**Text passage:**
Jeremy, April, and two of their amazing daughters spent all day yesterday with us here in Houston at my church, The Story Church, leading an incredible workshop for the families of our church. And I can't wait to tell you all about that. Jeremy was also featured on a 2022 episode of Maybe God. So welcome back to the Maybe God podcast, Jeremy Pryor.

Jeremy Pryor: Awesome. Thanks for having me, Eric.

Eric Huffman: Yeah, man. Glad you're here. Thanks for making the time.

Jeremy Pryor: Love being here. Love Houston. This is a new city for us. So yeah. Got to see some of the sites. It's awesome.

Eric Huffman: Houston's a hidden gem, I think.

Jeremy Pryor: Yeah, it's beautiful.

Eric Huffman: So you came to do this workshop with our families, and I had never seen anything like it before. Honestly, didn't even know what it would be like and what a blessing it would be to so many families of our church. We had a good turnout for it. Just tell me your sort of takeaways from that experience and what you set out to do and how it went.

**Tasks for this exercise:**
(a) Check each statement against the podcast transcript and answer yes or no, quoting the words that decide it: (i) Jeremy Pryor had appeared on Maybe God before, in 2022; (ii) Jeremy Pryor says Houston is a city he knows well from earlier visits; (iii) the workshop was held for the families of the church.
(b) Copy the podcast transcript starting at "Jeremy Pryor: Love" and ending at "Yeah, it's beautiful.", swapping "hidden gem" for "well-kept secret".
(c) According to the podcast transcript, at which church did the workshop take place?

**Recorded data:**
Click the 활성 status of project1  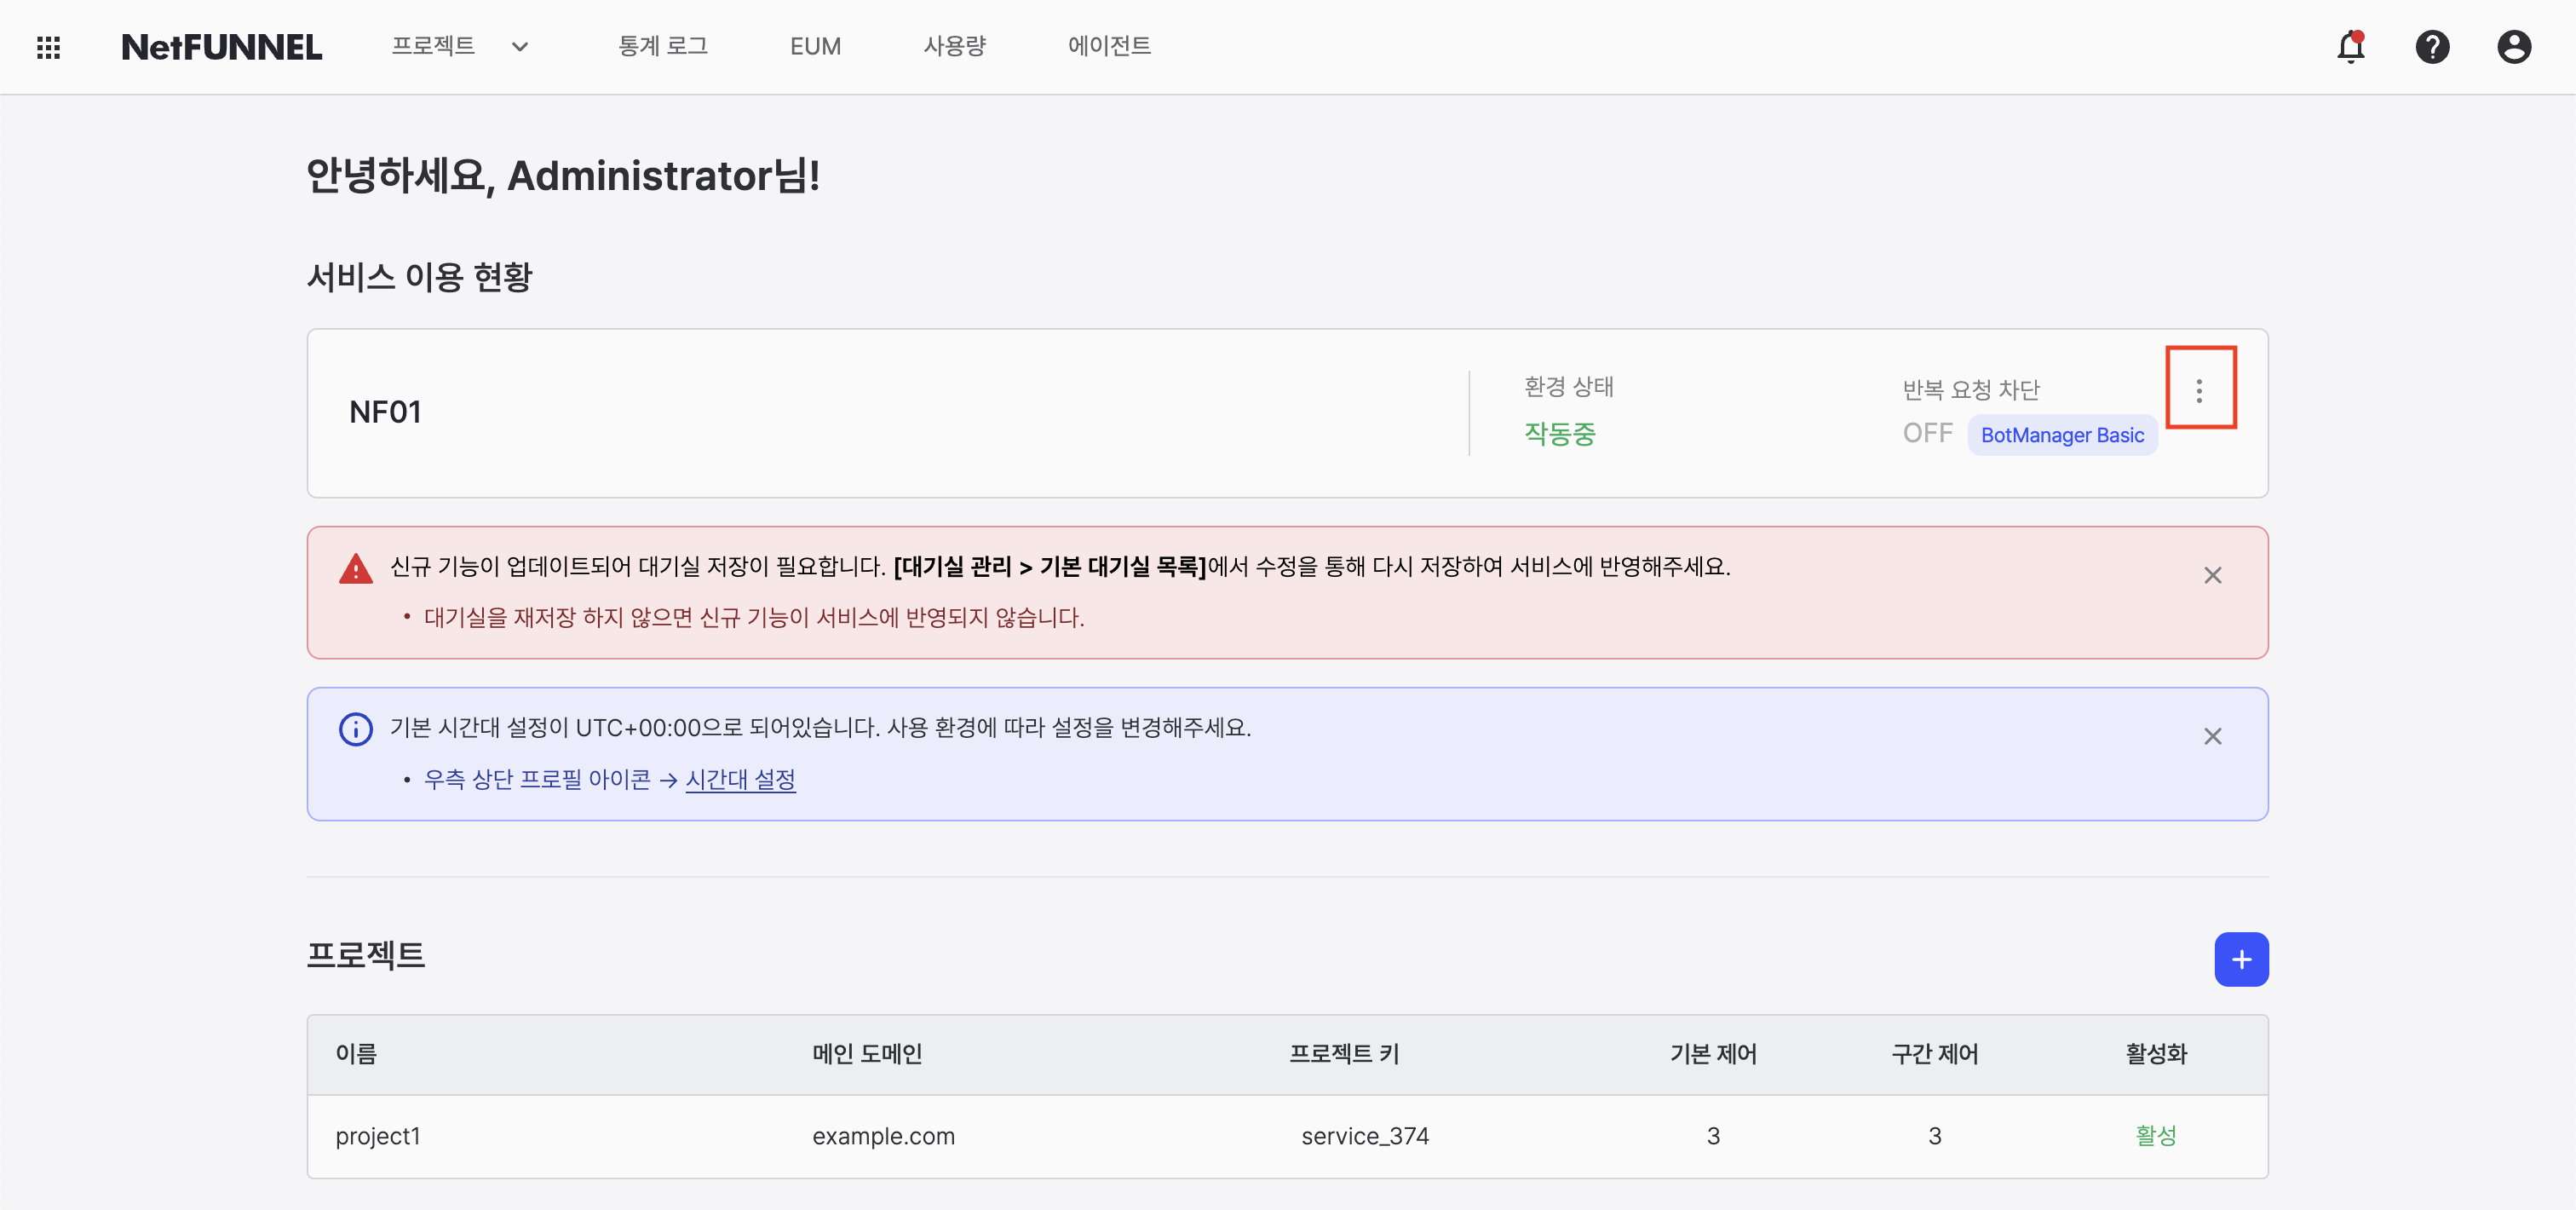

**Answer set:**
(a)
(i) Yes: "Jeremy was also featured on a 2022 episode of Maybe God."
(ii) No: "This is a new city for us."
(iii) Yes: "leading an incredible workshop for the families of our church."

(b)
Jeremy Pryor: Love being here. Love Houston. This is a new city for us. So yeah. Got to see some of the sites. It's awesome.

Eric Huffman: Houston's a well-kept secret, I think.

Jeremy Pryor: Yeah, it's beautiful.

(c) The Story Church, in Houston.